Ahora, se ve fácilmente estos perritxs sin peinados y sin cintas, ladrando al mundo desde un encierro de balcón, e incluso, en abandono. Pasaron de moda... La ingratitud humana llega hasta esos límites, de despojar de su trono de ovejas perrunas a estas criaturas de blanco inmaculado, de cuerpo formado por mucho juntar flores de algodón.
Es uno de los resplandores perdidos que más me duele, el de estos perritxs. Propongo un brindis en su honor.



28 de enero de 2020
 
Hoy caminaba hacia la parada del bus y la vida me regaló una estampa hermosa. Desde hace varios años estoy obsesionada con dos imágenes: la de los perritos french poodles que, más allá de los años noventa, continúan siendo tratados con bien por sus amas y no han sido abandonados a su suerte, como, en términos jurídicos, animalitos mostrencos y los peluches exhibidos dentro de los automóviles para quienes he imaginado historias sobre su estancia protegida pero visible a un público de paseantes siempre indefinido e incierto. 

Hoy paramaba y me encontré con esta perrita como un peluche vivo, convenientemente acicalada dentro de un coche, con la misma soledad de un peluche cuyo único objetivo es decorar el auto en el que descansa, con sus lacitos rosados y su peinado típico de los años noventa.

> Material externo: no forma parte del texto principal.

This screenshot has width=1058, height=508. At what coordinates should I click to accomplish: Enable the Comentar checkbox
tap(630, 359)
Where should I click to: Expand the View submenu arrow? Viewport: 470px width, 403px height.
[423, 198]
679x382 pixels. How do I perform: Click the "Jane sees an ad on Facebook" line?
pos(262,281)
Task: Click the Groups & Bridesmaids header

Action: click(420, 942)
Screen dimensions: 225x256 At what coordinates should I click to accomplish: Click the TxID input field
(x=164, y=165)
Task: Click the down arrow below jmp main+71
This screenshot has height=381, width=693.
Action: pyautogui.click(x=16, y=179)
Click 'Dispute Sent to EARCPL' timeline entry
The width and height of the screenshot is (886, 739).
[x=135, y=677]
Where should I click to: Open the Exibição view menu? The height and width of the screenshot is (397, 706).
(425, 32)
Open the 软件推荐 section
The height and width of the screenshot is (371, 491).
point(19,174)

Se dejó fotografiar, sentada en el puesto del piloto, con una serenidad y una sensación de ser vista que le lucían en el semblante de ojos acuosos y penetrantes.

Mi obsesión con los french poodles viene de ese anclaje afectivo y emocional a los años noventa y de la imposibilidad de entender cómo estos perritos pasaron de moda y de cómo sigue habiendo personas, que, a pesar de eso, les mantienen como si el tiempo nunca hubiera pasado. Mi obsesión con los peluches dentro de fundas, vitrinas o carros tiene que ver con la sensación de lo precioso para ser visto pero finalmente, inalcanzable. Del miedo a vivir y de la seguridad de la protección de la transparencia. Y de cómo la lluvia a veces puede, como decía Gómez Jattin, lavar el alma.